Through devious channels of his own, George Cowley saw to it that Bodie was brought back to England and buried beside Doyle. A handful of operatives who had worked with the legendary partners were in attendance, along with a smattering of the new and the curious who had only heard the many stories about the near infamous Bodie and Doyle.

Tarquin had amused himself by eluding British security with what he liked to think of as his usual ease, in order to be present. After all, Bodie had been an exceptional lieutenant, and it was all such a pity. A curious sense of detachment gripped Cowley through it all, but behind the barriers was a wave of feeling, compounded mostly of regret, guilt, anger. And grief. All firmly put on hold, as usual.
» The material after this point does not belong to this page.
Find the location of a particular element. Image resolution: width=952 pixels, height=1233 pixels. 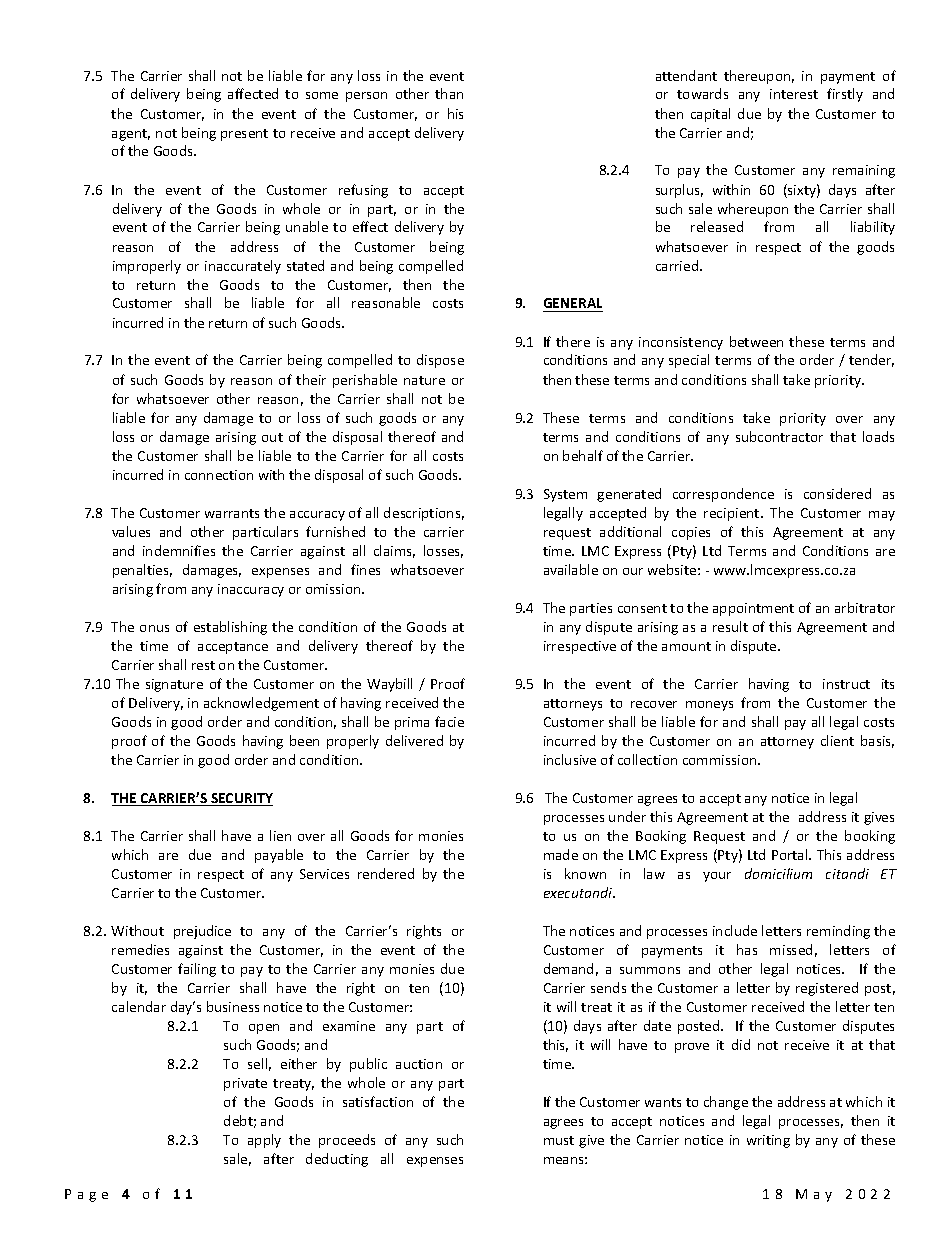

instruct is located at coordinates (846, 684).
He looked at Tarquin, reflecting with more than his ordinary cynicism that the man would never realize the only reason he'd eluded security was because he, Cowley had ordered it. George owed him that much for arranging to have what was left of Bodie transported back to Britain. The terrorist would never know Cowley had been the one behind that little maneuver, either.

It didn't really matter. He wondered, briefly, what Murphy and the ever faithful Betty would think of his instructions that they put him here, next to the terrible twins....

Resolutely, Cowley turned his thoughts back to Bodie. Remembered the shock of recognition that had gone through him when Murphy walked into this office and handed him a slender chain of silver. Doyle's chain.

"It was on... Bodie, sir. They sent it up."

Cowley'd taken it without comment, kicked Murphy out of the office, and stared at the chain for a very long time, thinking. Then he'd made quietly sure that the chain was tucked securely in Bodie's hand before they buried him. It wasn't much, but somehow he felt it was important.

In the end, he stayed while they filled in the grave, stayed until he had the entire cemetery to himself. A final goodbye didn't require curious onlookers. He studied the matching graves carefully. If the spirits had truly flown, then he silently wished that they were together, just as the cast off bodies now lay side by side. 'As in life, as in death'. The quote came to him from some forgotten corner of memory. He knew a moment of sudden, sheer amusement picturing those two giving God the same kind of hard time they'd always given him...

Well, enough. Time to say goodbye and go. Back to reports and files, and trying to stretch out the time before Murphy had to take his place.

He began to walk away.

Whether it was the almost soundless "thud" that caught his attention, or something else which he preferred not to think about, Cowley never quite decided. Whatever it was made him stop and turn around. He didn't catch sight of it at first, but then a finger of dull, sullen sunlight struggled through the clouds overhead and singled it out from where it lay in the grass. he bent and picked it up, handling it gingerly, as though it was made from the most fragile of materials.

It was a chain. A plain, silver chain.